Amid the flood of taxis at Austin-Bergstrom International Airport, only a few vehicles retain printed ads.

Passersby can barely see the back of the billboard that sits behind Colonial Bank on Fifth at Nueces streets, but members of Scenic Austin fear the owner is waiting to relocate the board to a main Austin street.

In 2005, Austin City Council weakened the city's 1986 ordinance that made it illegal to build new billboards but allowed existing billboards to be relocated to other parts of the city.

Scenic Austin President Girard Kinney said that in the past, new landowners wanted billboards in their lots removed to make room for new buildings. But since billboards can be moved elsewhere, they may never be fully nonexistent.
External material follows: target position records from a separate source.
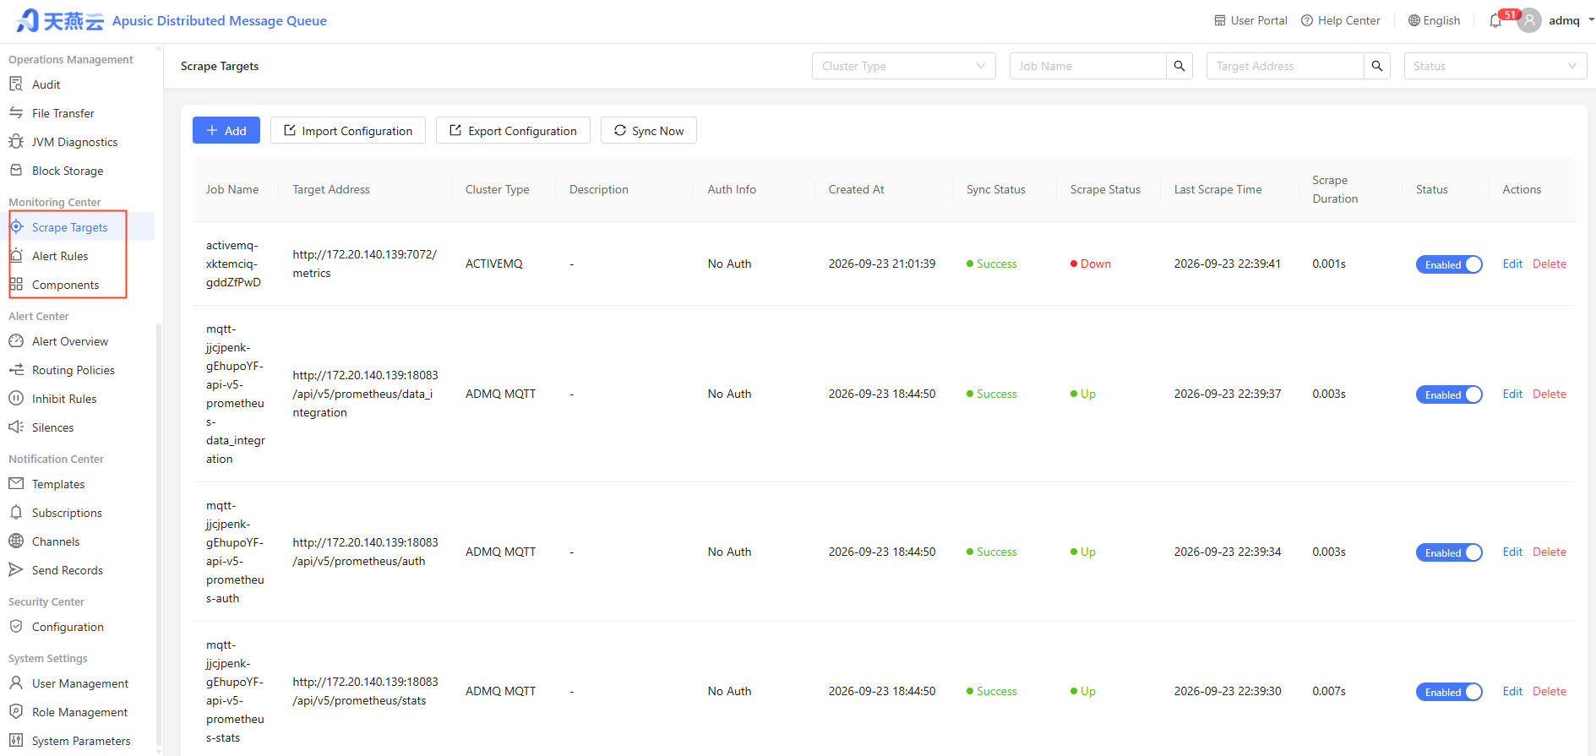Open the Block Storage sidebar item
This screenshot has height=756, width=1596.
click(x=68, y=171)
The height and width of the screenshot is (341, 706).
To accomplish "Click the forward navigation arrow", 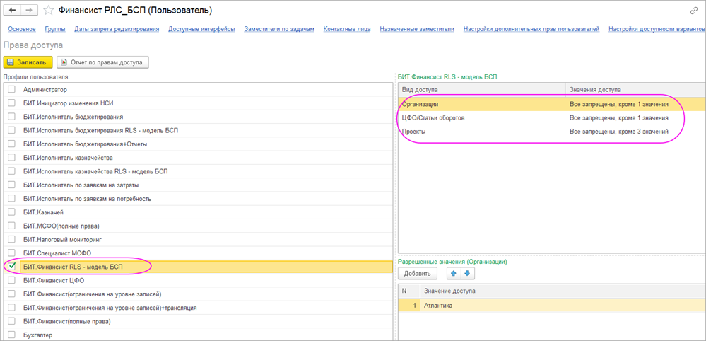I will (30, 11).
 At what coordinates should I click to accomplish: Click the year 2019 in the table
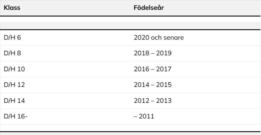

"Council members want to eliminate billboards, but at the same time, they voted in favor of them. That has assured us we will never get rid of them," Kinney said. "I have yet to know a human being that has benefited from a billboard. It just distracts the beauty behind them - man-made or

natural."

The council plans to address these issues at its meeting on Thursday by banning the relocation of billboards, forbidding mobile billboards, requiring energy-efficient lighting on billboards, creating an online database of the city's billboards and requiring owners to pay an annual $220 for billboard registration.

Councilman Mike Martinez said he sees "crappy and cruddy" unused billboards as he drives home on Martin Luther King Jr. and Airport boulevards - billboards he feels should be taken down and possibly relocated to Ben White Boulevard, which is near an airport and not considered a scenic area.

Martinez said he is concerned with the two mobile billboard companies in Austin that drive down busy streets, adding to traffic and pollution.

"It's an industry that does not speak to the value of Austin," he said.

Scenic Austin members are concerned council members would allow billboard companies to expand the current restricted billboard size from 300 square feet to 672 square feet, but Martinez said an expansion such as that is not proposed.

"It's politics," Kinney said. "Outdoor advertising folks donate a lot of money to council campaigns, and it can be hard to resist."